Records from a data collection
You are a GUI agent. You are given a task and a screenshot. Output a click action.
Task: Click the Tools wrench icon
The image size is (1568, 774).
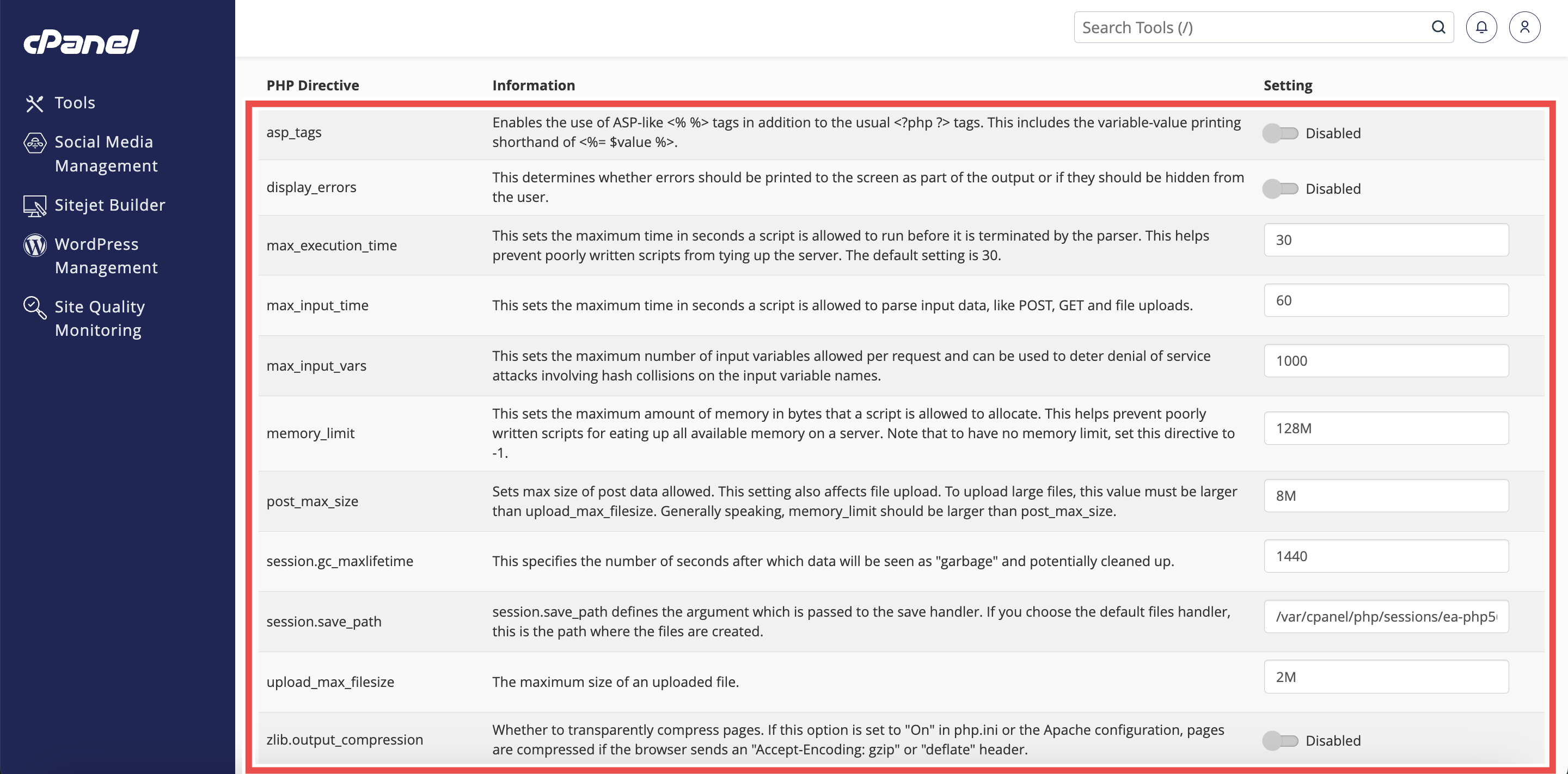click(35, 103)
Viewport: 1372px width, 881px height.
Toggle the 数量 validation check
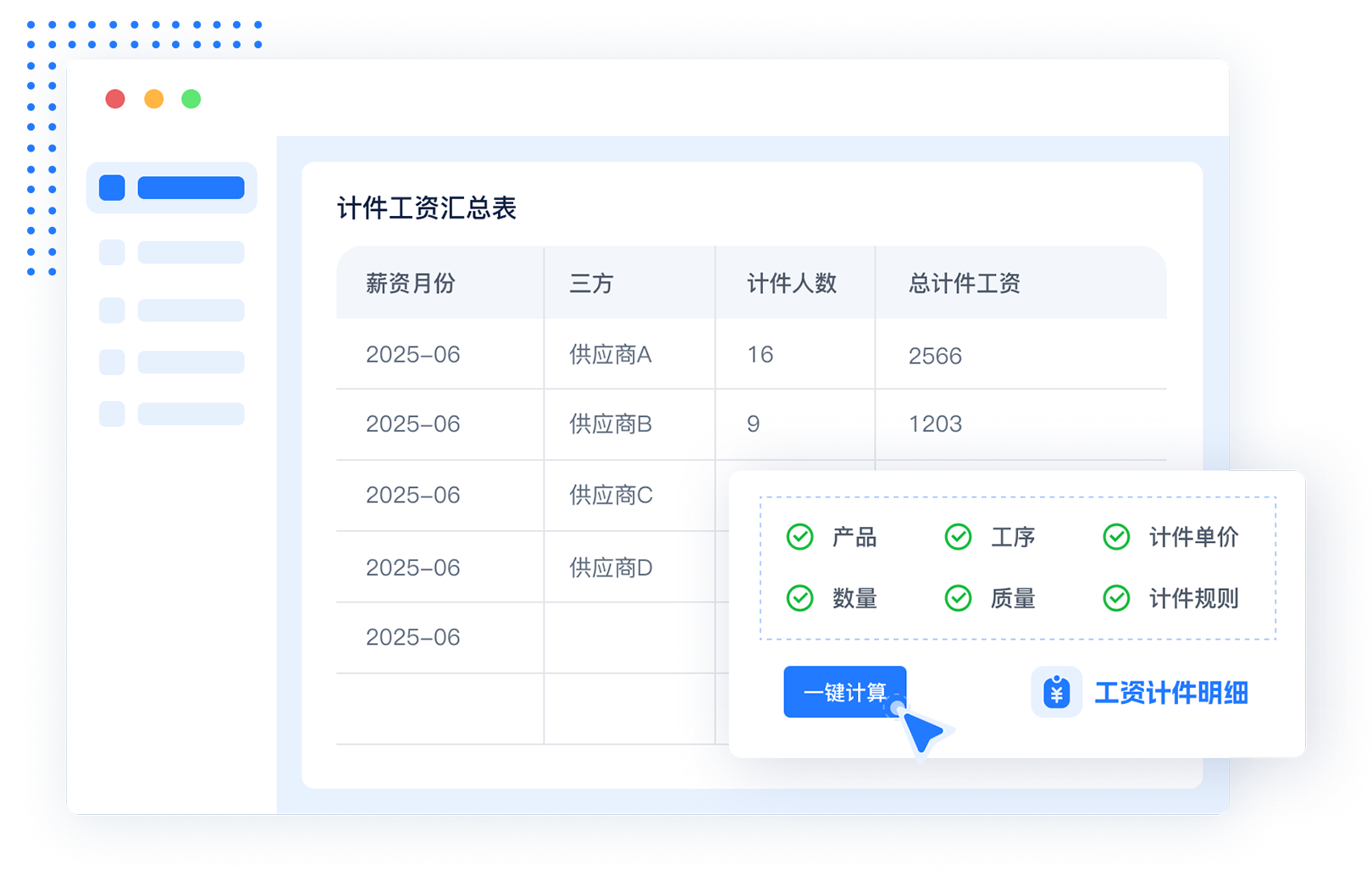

# YOUR TASK:
Repeat each line word for word, from the one with "Task: Click the Tools wrench icon" down to the last line of the data, and keep the pictures out of it.

# WRITTEN RESPONSE:
Task: Click the Tools wrench icon
The image size is (1568, 774).
click(35, 103)
Viewport: 1372px width, 881px height.
Toggle the 数量 validation check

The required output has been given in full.